[[ Supplied information, beginning ]]
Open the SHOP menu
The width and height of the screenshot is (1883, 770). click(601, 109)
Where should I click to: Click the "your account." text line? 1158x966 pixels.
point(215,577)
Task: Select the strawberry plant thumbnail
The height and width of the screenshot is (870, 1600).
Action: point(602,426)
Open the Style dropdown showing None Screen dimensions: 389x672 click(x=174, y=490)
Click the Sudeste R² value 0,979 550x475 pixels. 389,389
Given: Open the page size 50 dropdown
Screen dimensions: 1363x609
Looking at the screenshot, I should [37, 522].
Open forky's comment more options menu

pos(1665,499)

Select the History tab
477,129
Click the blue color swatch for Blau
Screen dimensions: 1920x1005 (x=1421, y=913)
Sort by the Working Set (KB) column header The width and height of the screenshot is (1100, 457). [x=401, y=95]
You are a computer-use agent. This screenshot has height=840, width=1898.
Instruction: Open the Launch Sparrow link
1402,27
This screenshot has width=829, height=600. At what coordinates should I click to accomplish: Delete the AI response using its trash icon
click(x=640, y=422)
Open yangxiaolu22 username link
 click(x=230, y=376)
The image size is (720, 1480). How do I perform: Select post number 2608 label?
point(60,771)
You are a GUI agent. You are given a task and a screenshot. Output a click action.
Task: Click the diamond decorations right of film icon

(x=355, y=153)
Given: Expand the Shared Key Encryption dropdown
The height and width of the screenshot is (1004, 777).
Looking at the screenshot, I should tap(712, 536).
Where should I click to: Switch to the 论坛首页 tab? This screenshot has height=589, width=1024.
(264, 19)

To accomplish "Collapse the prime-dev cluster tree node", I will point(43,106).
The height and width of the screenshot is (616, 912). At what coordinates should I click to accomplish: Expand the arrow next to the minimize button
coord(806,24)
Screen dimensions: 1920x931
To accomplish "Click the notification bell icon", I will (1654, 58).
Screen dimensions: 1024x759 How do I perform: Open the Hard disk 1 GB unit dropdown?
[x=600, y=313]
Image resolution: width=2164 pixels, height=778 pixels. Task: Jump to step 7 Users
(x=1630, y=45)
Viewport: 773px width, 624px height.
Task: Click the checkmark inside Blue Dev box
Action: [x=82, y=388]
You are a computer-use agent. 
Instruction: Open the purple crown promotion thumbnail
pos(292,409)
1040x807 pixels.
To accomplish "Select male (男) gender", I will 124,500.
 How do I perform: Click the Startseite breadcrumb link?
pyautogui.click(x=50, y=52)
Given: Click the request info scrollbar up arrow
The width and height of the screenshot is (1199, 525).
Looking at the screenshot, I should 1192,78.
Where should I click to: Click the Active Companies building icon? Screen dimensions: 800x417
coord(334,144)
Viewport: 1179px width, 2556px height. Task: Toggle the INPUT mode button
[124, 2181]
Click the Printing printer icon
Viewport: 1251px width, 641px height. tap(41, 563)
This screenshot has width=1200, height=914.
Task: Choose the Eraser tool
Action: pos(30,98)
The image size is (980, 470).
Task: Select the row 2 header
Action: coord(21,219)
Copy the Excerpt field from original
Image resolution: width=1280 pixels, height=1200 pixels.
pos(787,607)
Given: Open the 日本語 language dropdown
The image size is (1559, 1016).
[[ Supplied information, end ]]
* **What the task requires**
Your answer should be one number: how many lines in the material hold the string "computer".

* **Exercise solution**
2